Data supplied below:

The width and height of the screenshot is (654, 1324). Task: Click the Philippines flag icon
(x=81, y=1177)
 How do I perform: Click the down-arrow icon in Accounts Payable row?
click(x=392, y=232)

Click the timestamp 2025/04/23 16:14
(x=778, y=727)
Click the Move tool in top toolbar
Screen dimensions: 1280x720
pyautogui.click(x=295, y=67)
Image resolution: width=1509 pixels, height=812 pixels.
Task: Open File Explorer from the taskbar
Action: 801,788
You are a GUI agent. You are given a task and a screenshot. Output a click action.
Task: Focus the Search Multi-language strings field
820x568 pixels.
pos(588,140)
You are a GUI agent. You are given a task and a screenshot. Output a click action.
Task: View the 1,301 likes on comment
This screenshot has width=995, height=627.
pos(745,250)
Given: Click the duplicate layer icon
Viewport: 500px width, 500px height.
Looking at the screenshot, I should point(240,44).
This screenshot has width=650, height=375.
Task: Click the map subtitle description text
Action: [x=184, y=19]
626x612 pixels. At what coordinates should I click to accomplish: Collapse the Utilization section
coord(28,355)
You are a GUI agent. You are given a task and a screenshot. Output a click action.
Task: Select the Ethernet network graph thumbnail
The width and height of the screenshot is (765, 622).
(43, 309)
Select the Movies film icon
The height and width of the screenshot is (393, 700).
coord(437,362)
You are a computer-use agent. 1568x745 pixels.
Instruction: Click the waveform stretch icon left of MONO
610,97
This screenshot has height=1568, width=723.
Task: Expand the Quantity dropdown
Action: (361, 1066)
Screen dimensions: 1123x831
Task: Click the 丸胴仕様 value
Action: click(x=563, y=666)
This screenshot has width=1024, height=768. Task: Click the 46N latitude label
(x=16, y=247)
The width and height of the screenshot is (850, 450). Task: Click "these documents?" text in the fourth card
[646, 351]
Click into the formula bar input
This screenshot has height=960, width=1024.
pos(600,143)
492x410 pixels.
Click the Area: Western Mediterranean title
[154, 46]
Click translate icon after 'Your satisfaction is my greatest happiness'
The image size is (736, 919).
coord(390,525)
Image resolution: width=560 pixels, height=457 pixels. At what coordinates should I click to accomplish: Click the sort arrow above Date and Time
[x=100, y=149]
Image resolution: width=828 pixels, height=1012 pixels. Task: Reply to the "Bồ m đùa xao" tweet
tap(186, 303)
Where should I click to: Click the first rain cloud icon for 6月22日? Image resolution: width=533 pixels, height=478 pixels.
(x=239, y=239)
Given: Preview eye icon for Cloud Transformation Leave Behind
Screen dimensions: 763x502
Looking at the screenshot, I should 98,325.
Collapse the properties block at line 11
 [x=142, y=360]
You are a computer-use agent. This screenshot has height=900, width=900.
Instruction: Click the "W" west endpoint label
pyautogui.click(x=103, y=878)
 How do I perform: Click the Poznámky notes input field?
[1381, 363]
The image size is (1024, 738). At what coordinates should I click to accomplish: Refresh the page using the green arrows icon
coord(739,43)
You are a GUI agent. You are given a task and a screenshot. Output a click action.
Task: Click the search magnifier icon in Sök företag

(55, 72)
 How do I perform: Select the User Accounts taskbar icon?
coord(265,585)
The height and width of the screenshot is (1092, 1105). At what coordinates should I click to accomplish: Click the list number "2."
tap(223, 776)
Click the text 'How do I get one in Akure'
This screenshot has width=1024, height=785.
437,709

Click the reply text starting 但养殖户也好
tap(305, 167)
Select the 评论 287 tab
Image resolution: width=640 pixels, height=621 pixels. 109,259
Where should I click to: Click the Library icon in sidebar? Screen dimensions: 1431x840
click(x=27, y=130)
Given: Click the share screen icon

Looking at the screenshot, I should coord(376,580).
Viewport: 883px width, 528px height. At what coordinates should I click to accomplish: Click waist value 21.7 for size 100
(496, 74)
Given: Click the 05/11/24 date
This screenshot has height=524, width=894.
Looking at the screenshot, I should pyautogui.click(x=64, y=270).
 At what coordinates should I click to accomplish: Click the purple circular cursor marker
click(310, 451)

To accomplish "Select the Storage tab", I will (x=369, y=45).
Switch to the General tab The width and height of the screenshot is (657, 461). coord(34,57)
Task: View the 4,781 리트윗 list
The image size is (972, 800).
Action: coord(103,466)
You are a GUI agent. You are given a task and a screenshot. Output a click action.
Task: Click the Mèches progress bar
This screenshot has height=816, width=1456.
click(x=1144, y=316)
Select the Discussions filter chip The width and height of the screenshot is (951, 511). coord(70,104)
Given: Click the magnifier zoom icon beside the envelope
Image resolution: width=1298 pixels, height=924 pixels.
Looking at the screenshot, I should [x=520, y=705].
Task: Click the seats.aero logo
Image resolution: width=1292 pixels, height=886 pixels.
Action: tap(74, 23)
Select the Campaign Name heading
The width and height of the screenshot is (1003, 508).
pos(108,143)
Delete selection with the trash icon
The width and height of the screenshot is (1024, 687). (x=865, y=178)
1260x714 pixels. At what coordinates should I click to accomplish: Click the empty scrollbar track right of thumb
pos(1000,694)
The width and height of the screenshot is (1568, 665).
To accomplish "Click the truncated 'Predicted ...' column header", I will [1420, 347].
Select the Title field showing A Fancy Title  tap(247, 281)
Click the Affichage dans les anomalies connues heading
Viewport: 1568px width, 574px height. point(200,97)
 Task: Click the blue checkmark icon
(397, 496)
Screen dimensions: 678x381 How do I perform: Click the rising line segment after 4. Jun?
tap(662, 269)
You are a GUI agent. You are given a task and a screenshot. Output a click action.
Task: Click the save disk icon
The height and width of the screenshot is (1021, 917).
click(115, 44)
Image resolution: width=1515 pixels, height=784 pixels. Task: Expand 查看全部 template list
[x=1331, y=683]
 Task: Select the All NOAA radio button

End of Data supplied.

Problem =
Every entry above must be reproduced word for word.

Answer to the problem =
The width and height of the screenshot is (654, 1324). Task: Click the Philippines flag icon
(x=81, y=1177)
 How do I perform: Click the down-arrow icon in Accounts Payable row?
click(x=392, y=232)

Click the timestamp 2025/04/23 16:14
(x=778, y=727)
Click the Move tool in top toolbar
Screen dimensions: 1280x720
pyautogui.click(x=295, y=67)
Image resolution: width=1509 pixels, height=812 pixels.
Task: Open File Explorer from the taskbar
Action: 801,788
You are a GUI agent. You are given a task and a screenshot. Output a click action.
Task: Focus the Search Multi-language strings field
820x568 pixels.
pos(588,140)
You are a GUI agent. You are given a task and a screenshot. Output a click action.
Task: View the 1,301 likes on comment
This screenshot has width=995, height=627.
pos(745,250)
Given: Click the duplicate layer icon
Viewport: 500px width, 500px height.
Looking at the screenshot, I should point(240,44).
This screenshot has width=650, height=375.
Task: Click the map subtitle description text
Action: [x=184, y=19]
626x612 pixels. At what coordinates should I click to accomplish: Collapse the Utilization section
coord(28,355)
You are a GUI agent. You are given a task and a screenshot. Output a click action.
Task: Select the Ethernet network graph thumbnail
The width and height of the screenshot is (765, 622).
(43, 309)
Select the Movies film icon
The height and width of the screenshot is (393, 700).
coord(437,362)
You are a computer-use agent. 1568x745 pixels.
Instruction: Click the waveform stretch icon left of MONO
610,97
This screenshot has height=1568, width=723.
Task: Expand the Quantity dropdown
Action: (361, 1066)
Screen dimensions: 1123x831
Task: Click the 丸胴仕様 value
Action: click(x=563, y=666)
This screenshot has width=1024, height=768. Task: Click the 46N latitude label
(x=16, y=247)
The width and height of the screenshot is (850, 450). Task: Click "these documents?" text in the fourth card
[646, 351]
Click into the formula bar input
This screenshot has height=960, width=1024.
pos(600,143)
492x410 pixels.
Click the Area: Western Mediterranean title
[154, 46]
Click translate icon after 'Your satisfaction is my greatest happiness'
The image size is (736, 919).
coord(390,525)
Image resolution: width=560 pixels, height=457 pixels. At what coordinates should I click to accomplish: Click the sort arrow above Date and Time
[x=100, y=149]
Image resolution: width=828 pixels, height=1012 pixels. Task: Reply to the "Bồ m đùa xao" tweet
tap(186, 303)
Where should I click to: Click the first rain cloud icon for 6月22日? Image resolution: width=533 pixels, height=478 pixels.
(x=239, y=239)
Given: Preview eye icon for Cloud Transformation Leave Behind
Screen dimensions: 763x502
Looking at the screenshot, I should 98,325.
Collapse the properties block at line 11
 [x=142, y=360]
You are a computer-use agent. This screenshot has height=900, width=900.
Instruction: Click the "W" west endpoint label
pyautogui.click(x=103, y=878)
 How do I perform: Click the Poznámky notes input field?
[1381, 363]
The image size is (1024, 738). At what coordinates should I click to accomplish: Refresh the page using the green arrows icon
coord(739,43)
You are a GUI agent. You are given a task and a screenshot. Output a click action.
Task: Click the search magnifier icon in Sök företag

(55, 72)
 How do I perform: Select the User Accounts taskbar icon?
coord(265,585)
The height and width of the screenshot is (1092, 1105). At what coordinates should I click to accomplish: Click the list number "2."
tap(223, 776)
Click the text 'How do I get one in Akure'
This screenshot has width=1024, height=785.
437,709

Click the reply text starting 但养殖户也好
tap(305, 167)
Select the 评论 287 tab
Image resolution: width=640 pixels, height=621 pixels. 109,259
Where should I click to: Click the Library icon in sidebar? Screen dimensions: 1431x840
click(x=27, y=130)
Given: Click the share screen icon

Looking at the screenshot, I should coord(376,580).
Viewport: 883px width, 528px height. At what coordinates should I click to accomplish: Click waist value 21.7 for size 100
(496, 74)
Given: Click the 05/11/24 date
This screenshot has height=524, width=894.
Looking at the screenshot, I should pyautogui.click(x=64, y=270).
 At what coordinates should I click to accomplish: Click the purple circular cursor marker
click(310, 451)

To accomplish "Select the Storage tab", I will (x=369, y=45).
Switch to the General tab The width and height of the screenshot is (657, 461). coord(34,57)
Task: View the 4,781 리트윗 list
The image size is (972, 800).
Action: coord(103,466)
You are a GUI agent. You are given a task and a screenshot. Output a click action.
Task: Click the Mèches progress bar
This screenshot has height=816, width=1456.
click(x=1144, y=316)
Select the Discussions filter chip The width and height of the screenshot is (951, 511). coord(70,104)
Given: Click the magnifier zoom icon beside the envelope
Image resolution: width=1298 pixels, height=924 pixels.
Looking at the screenshot, I should [x=520, y=705].
Task: Click the seats.aero logo
Image resolution: width=1292 pixels, height=886 pixels.
Action: tap(74, 23)
Select the Campaign Name heading
The width and height of the screenshot is (1003, 508).
pos(108,143)
Delete selection with the trash icon
The width and height of the screenshot is (1024, 687). (x=865, y=178)
1260x714 pixels. At what coordinates should I click to accomplish: Click the empty scrollbar track right of thumb
pos(1000,694)
The width and height of the screenshot is (1568, 665).
To accomplish "Click the truncated 'Predicted ...' column header", I will [1420, 347].
Select the Title field showing A Fancy Title  tap(247, 281)
Click the Affichage dans les anomalies connues heading
Viewport: 1568px width, 574px height. point(200,97)
 Task: Click the blue checkmark icon
(397, 496)
Screen dimensions: 678x381 How do I perform: Click the rising line segment after 4. Jun?
tap(662, 269)
You are a GUI agent. You are given a task and a screenshot. Output a click action.
Task: Click the save disk icon
The height and width of the screenshot is (1021, 917).
click(115, 44)
Image resolution: width=1515 pixels, height=784 pixels. Task: Expand 查看全部 template list
[x=1331, y=683]
 Task: Select the All NOAA radio button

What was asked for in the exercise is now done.